HTTP persistent links and HttpClient link pools

The background,

HTTP is a stateless protocol, that is, each request is independent of each other. So its initial implementation was that each HTTP request would open a TCP socket connection, which would be closed when the interaction was complete.

HTTP is a full-duplex protocol, so establishing and disconnecting a connection requires three handshakes and four waves. Obviously in this design, each Http request consumes a lot of additional resources, namely connection establishment and destruction.

Therefore, HTTP protocol has also been developed, through the persistent connection method to reuse socket connections.

As can be seen from the figure:

In a serial connection, each interaction opens and closes the connection
In a persistent connection, the first interaction opens the connection, and the connection is not closed after the interaction, eliminating the need to establish the connection for the next interaction.

There are two implementations of persistent connections: HTTP/1.0+ keep-alive and HTTP/1.1 persistent connections.

HTTP/1.0+ keep-alive

Since 1996, many HTTP/1.0 browsers and servers have extended the protocol, known as the “keep-alive” extension.

Note that this extended protocol appears as an “experimental persistent connection” in addition to 1.0. Keep-alive is no longer in use and is not addressed in the latest HTTP/1.1 specification, although many applications continue.

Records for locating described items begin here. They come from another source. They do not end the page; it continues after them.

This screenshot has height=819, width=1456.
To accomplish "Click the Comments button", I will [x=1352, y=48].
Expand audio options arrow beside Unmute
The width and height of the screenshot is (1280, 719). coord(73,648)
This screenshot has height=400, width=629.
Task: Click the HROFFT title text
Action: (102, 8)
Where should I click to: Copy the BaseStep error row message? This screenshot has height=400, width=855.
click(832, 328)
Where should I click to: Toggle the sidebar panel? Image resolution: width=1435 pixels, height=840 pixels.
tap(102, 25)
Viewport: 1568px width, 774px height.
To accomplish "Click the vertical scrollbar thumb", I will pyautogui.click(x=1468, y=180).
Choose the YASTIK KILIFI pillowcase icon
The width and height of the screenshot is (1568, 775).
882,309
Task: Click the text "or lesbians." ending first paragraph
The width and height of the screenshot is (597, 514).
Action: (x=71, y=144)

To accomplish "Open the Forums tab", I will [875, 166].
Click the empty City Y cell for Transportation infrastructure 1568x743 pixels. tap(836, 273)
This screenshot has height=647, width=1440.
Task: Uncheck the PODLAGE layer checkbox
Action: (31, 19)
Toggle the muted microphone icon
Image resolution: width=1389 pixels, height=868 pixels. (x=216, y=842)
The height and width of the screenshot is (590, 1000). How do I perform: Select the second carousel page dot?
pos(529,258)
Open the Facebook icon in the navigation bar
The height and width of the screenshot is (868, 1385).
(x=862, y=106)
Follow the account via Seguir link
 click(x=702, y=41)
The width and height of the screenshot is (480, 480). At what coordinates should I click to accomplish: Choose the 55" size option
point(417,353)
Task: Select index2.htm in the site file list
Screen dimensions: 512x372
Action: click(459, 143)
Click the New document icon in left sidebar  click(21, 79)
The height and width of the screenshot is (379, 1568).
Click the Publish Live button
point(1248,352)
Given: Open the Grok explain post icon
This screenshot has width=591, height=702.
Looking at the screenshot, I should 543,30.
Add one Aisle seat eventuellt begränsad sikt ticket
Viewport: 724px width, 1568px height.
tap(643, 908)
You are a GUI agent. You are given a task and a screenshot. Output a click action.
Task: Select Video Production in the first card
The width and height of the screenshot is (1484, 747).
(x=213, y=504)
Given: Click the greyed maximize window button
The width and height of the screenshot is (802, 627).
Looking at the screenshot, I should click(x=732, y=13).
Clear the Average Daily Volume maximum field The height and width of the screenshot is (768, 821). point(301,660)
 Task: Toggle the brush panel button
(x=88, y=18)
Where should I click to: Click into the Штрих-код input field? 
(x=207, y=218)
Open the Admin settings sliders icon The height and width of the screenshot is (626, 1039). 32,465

Clients using HTTP/1.0 add “Connection: keep-alive “to the header, asking the server to Keep a Connection open. If the server wishes to keep the connection open, it will include the same header in the response. If the response does not contain the “Connection: keep-alive “header, the client considers that the server does not support keep-alive and closes the current Connection after sending the response packet.

The keep-alive protocol is used to complement the persistent connection between the client and server. However, there are still some problems:

Keep-alive is not a standard protocol in HTTP/1.0. The client must send Connection: keep-alive to activate the keep-alive Connection.
Proxy servers may not be able to support keep-alive because some proxies are “blind relays”, unable to understand the meaning of the header and simply forward it hop by hop. It is possible that both the client and the server remain connected, but the proxy does not accept the connected data.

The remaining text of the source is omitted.